頭では人を疑い、心では人を信じたい、という矛盾に揺らいでいる「先生」。
そんな「先生」の切実な思いが込められた名言です。
どんなに疑い深くなっても、やはり他人を信用せずにはいられない。
それが人間の弱みです。
他人を受け入れると同時に、自分も受け入れてほしい。
他を必要とするのが人間です。
精神的に向上心のないものは、馬鹿だ
学生時代の「先生」には、「K」という親友がいました。
「K」は優秀で、禁欲的で、向上心の塊のような人間。
恋愛にまったく関心がないどころか、軽蔑すらしている。
一方、当時の「先生」は下宿先のお嬢さんに恋をしていました。
性格がまったく異なる「先生」と「K」。
あるとき「先生」は、「K」から、
「精神的に向上心のないものは馬鹿だ」
と言われてしまいます。 \
ところが、その「K」も、やがて下宿先のお嬢さんに恋をしてしまうのです。 \
「先生」は「K」に嫉妬し、お嬢さんを自分のものにしたいと考えます。
そしてある日、「先生」は「K」に向かって言うのです。
「精神的に向上心のないものは、馬鹿だ」 \
以前、「K」から言われたことを、やり返しました。
けれどもそれは、ただの仕返しではありません。
「K」に恋をあきらめさせ、自分がお嬢さんを独占するため。
そのために、「K」にとって最も痛いであろう台詞を突きつけたのです。 \
最終的に、「K」は自殺してしまいました。
自分中心の考えにとらわれると、他人を思いやることができなくなります。
そんな時、自分でも意外なくらい残酷なことをしてしまう場合があります。
たとえ相手が親友であっても。
私はただ人間の罪というものを深く感じたのです。
「先生」は遺書のなかで、こう述懐しています。
「先生」は「K」に対する自分の罪と深く向き合います。
自分中心の考えにとらわれ、心変わりして、親友を自殺へ追い込んでしまった自分。
このような利己的な心の動きは、すべての人間に共通しているものです。
つまり、生まれた時から人間が背負っている罪だといえます。
悪いことをしたという自覚がなければ、罪を感じることはできませんよね。
だから最初は、罪とはいえないような小さな罪を重ねてしまうもの。
そして問題が大きくなってから、ようやく自分の罪に気づきます。
しかし、場合によってはもう取り返しがつきません。
「先生」はそんな取り返しのつかない罪に苦しみ続けました。
そして自分で自分を罰するだけでは済まず、生命を絶つところまで行き着いてしまうのです。
なぜ『こゝろ』を読み返したのか
『こゝろ』を読み返した理由は、知り合いが話の例に出していたから。
その話を聞いて、『こゝろ』を読み返すことにした。
読み返してみて、改めて『こゝろ』の深さに触れることができた。

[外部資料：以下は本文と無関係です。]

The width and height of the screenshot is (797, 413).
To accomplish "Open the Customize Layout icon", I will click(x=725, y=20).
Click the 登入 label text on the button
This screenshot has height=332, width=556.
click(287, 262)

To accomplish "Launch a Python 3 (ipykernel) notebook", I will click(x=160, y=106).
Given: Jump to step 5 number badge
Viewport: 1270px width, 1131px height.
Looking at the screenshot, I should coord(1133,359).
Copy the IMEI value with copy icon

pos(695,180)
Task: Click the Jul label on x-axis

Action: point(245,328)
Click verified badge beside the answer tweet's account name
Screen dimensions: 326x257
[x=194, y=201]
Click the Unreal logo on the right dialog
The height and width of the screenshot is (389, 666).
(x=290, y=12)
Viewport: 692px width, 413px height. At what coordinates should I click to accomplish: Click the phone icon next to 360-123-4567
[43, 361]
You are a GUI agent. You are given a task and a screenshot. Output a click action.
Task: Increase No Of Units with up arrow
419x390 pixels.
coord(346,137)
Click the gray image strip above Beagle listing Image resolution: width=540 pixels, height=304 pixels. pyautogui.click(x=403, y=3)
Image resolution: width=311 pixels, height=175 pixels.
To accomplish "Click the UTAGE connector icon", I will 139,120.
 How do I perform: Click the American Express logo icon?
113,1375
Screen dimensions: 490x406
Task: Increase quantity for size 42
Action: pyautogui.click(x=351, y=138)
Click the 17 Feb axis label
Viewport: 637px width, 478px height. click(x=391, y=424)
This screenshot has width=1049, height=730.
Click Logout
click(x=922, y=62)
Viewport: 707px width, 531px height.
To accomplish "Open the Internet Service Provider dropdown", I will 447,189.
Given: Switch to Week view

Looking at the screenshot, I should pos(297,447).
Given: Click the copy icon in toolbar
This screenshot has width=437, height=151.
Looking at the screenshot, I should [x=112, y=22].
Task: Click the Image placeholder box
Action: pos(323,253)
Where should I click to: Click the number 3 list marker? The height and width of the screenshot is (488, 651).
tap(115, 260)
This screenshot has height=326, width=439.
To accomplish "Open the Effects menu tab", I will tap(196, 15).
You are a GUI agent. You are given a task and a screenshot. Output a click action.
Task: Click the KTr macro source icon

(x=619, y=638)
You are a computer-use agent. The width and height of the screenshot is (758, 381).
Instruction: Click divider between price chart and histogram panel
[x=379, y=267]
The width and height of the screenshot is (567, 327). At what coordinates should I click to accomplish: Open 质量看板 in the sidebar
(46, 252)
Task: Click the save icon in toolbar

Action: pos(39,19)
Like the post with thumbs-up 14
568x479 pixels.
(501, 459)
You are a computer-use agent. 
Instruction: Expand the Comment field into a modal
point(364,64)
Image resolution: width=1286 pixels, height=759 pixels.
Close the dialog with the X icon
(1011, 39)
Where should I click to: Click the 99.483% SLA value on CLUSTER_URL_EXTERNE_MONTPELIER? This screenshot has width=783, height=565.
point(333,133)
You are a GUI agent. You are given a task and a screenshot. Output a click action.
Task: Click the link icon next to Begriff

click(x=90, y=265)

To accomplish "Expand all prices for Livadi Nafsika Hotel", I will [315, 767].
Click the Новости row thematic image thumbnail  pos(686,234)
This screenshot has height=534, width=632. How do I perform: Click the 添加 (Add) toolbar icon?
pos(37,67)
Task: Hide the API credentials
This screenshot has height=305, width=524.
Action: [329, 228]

いやぁ、名作だ。
『こゝろ』を読んでの思い
私自身は、『こゝろ』を読んで、自分自身の内面に潜む孤独と虚無感を再確認した。
私は誰かに打ち明けることができない。まるで「先生」のように。
他者とのコミュニケーションを通じて、孤独と虚無感を埋めようとしても、それはできない。
きっとこの一つ前のブログ記事にも書いたが、私は孤独と虚無感を感じている。
もう少し、自分自身と向き合ってみようと思う。「先生」の道をなぞるように。
まとめ
誰もが抱える孤独と虚無感。その内側まで書かれた名作。
ぜひ一度読んでみてほしい。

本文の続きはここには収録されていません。